InputImage image = InputImage.fromByteBuffer(byteBuffer,
        /* image width */ 480,
        /* image height */ 360,
        rotationDegrees,
        InputImage.IMAGE_FORMAT_NV21 // or IMAGE_FORMAT_YV12
);
// Or:
InputImage image = InputImage.fromByteArray(
        byteArray,
        /* image width */480,
        /* image height */360,
        rotation,
        InputImage.IMAGE_FORMAT_NV21 // or IMAGE_FORMAT_YV12
);

Używanie obiektu Bitmap

Aby utworzyć obiekt InputImage na podstawie obiektu Bitmap, użyj tej deklaracji:

Kotlin

val image = InputImage.fromBitmap(bitmap, 0)

Java

InputImage image = InputImage.fromBitmap(bitmap, rotationDegree);

Obraz jest reprezentowany przez obiekt Bitmap wraz ze stopniami obrotu.

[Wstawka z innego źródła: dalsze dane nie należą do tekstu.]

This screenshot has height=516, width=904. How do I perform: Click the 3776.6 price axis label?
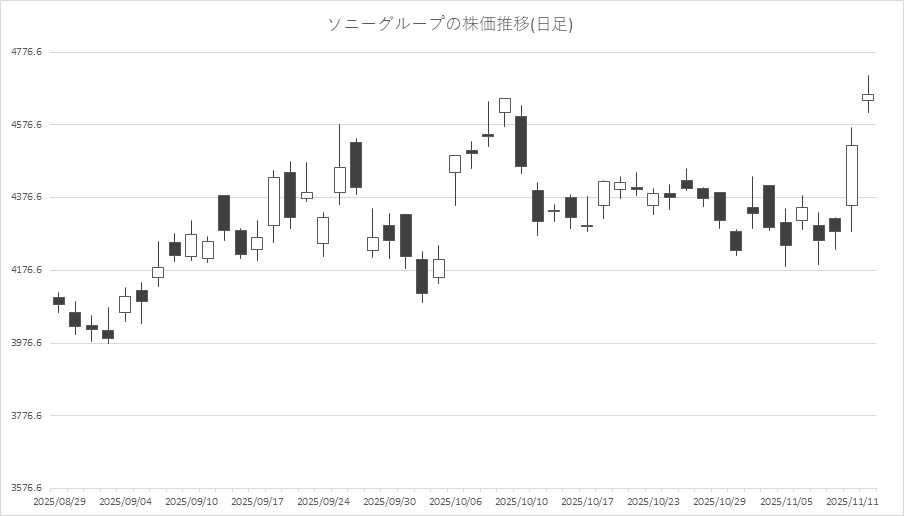click(x=26, y=415)
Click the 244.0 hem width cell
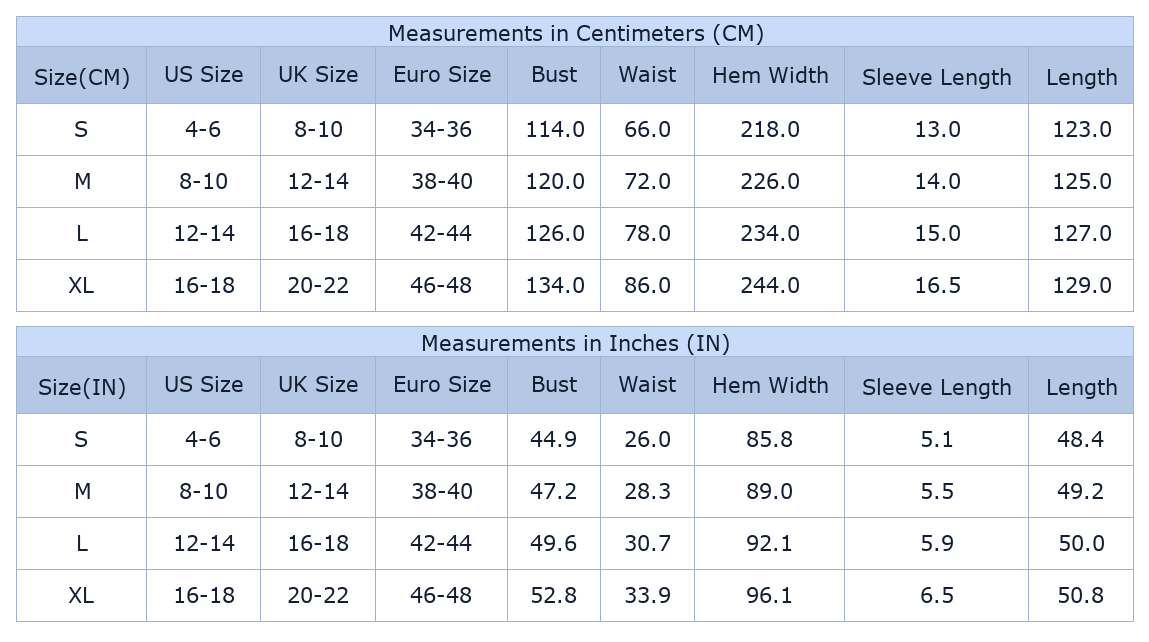The width and height of the screenshot is (1149, 642). point(770,285)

3. Uruchom narzędzie do etykietowania obrazów

Aby oznaczyć obiekty na obrazie, przekaż obiekt image do metody process() narzędzia ImageLabeler.

Kotlin

labeler.process(image)
        .addOnSuccessListener { labels ->
            // Task completed successfully
            // ...
        }
        .addOnFailureListener { e ->
            // Task failed with an exception
            // ...
        }

Java

labeler.process(image)
        .addOnSuccessListener(new OnSuccessListener<List<ImageLabel>>() {
            @Override
            public void onSuccess(List<ImageLabel> labels) {
                // Task completed successfully
                // ...
            }
        })
        .addOnFailureListener(new OnFailureListener() {
            @Override
            public void onFailure(@NonNull Exception e) {
                // Task failed with an exception
                // ...
            }
        });

4. Uzyskaj informacje o oznaczonych encjach

Jeśli operacja etykietowania obrazu się powiedzie, do odbiornika sukcesu zostanie przekazana lista ImageLabel obiektów. Każdy obiekt ImageLabel reprezentuje coś, co zostało oznaczone etykietą na obrazie. Możesz uzyskać tekstowy opis każdej etykiety (jeśli jest dostępny w metadanych pliku modelu LiteRT), wynik wiarygodności i indeks. Na przykład:

Kotlin

for (label in labels) {
    val text = label.text
    val confidence = label.confidence
    val index = label.index
}

Java

for (ImageLabel label : labels) {
    String text = label.getText();
    float confidence = label.getConfidence();
    int index = label.getIndex();
}

Wskazówki dotyczące zwiększania skuteczności w czasie rzeczywistym

Jeśli chcesz etykietować obrazy w aplikacji działającej w czasie rzeczywistym, postępuj zgodnie z tymi wskazówkami, aby uzyskać najlepszą liczbę klatek na sekundę:

  • Jeśli używasz interfejsu Camera lub camera2 API, ograniczaj liczbę wywołań narzędzia do etykietowania obrazów. Jeśli podczas działania narzędzia do etykietowania obrazów pojawi się nowa klatka wideo, pomiń ją. Przykład znajdziesz w klasie VisionProcessorBase w przykładowej aplikacji z krótkiego wprowadzenia.
  • Jeśli używasz interfejsu CameraX API, upewnij się, że strategia przeciwdziałania nadmiarowi danych jest ustawiona na wartość domyślną ImageAnalysis.STRATEGY_KEEP_ONLY_LATEST. Gwarantuje to, że do analizy będzie dostarczany tylko 1 obraz naraz. Jeśli podczas pracy analizatora zostanie wygenerowanych więcej obrazów, zostaną one automatycznie pominięte i nie zostaną dodane do kolejki do dostarczenia. Gdy analizowany obraz zostanie zamknięty przez wywołanie ImageProxy.close(), zostanie dostarczony następny najnowszy obraz.
  • Jeśli używasz danych wyjściowych narzędzia do etykietowania obrazów do nakładania grafiki na obraz wejściowy, najpierw uzyskaj wynik z ML Kit, a potem w jednym kroku wyrenderuj obraz i nałóż na niego grafikę. Dzięki temu renderowanie na powierzchni wyświetlacza odbywa się tylko raz na każdą klatkę wejściową. Przykład znajdziesz w klasach CameraSourcePreview i GraphicOverlay w przykładowej aplikacji z krótkiego wprowadzenia.
  • Jeśli używasz interfejsu Camera2 API, rób zdjęcia w ImageFormat.YUV_420_888 formacie. Jeśli używasz starszego interfejsu Camera API, rób zdjęcia w ImageFormat.NV21 formacie.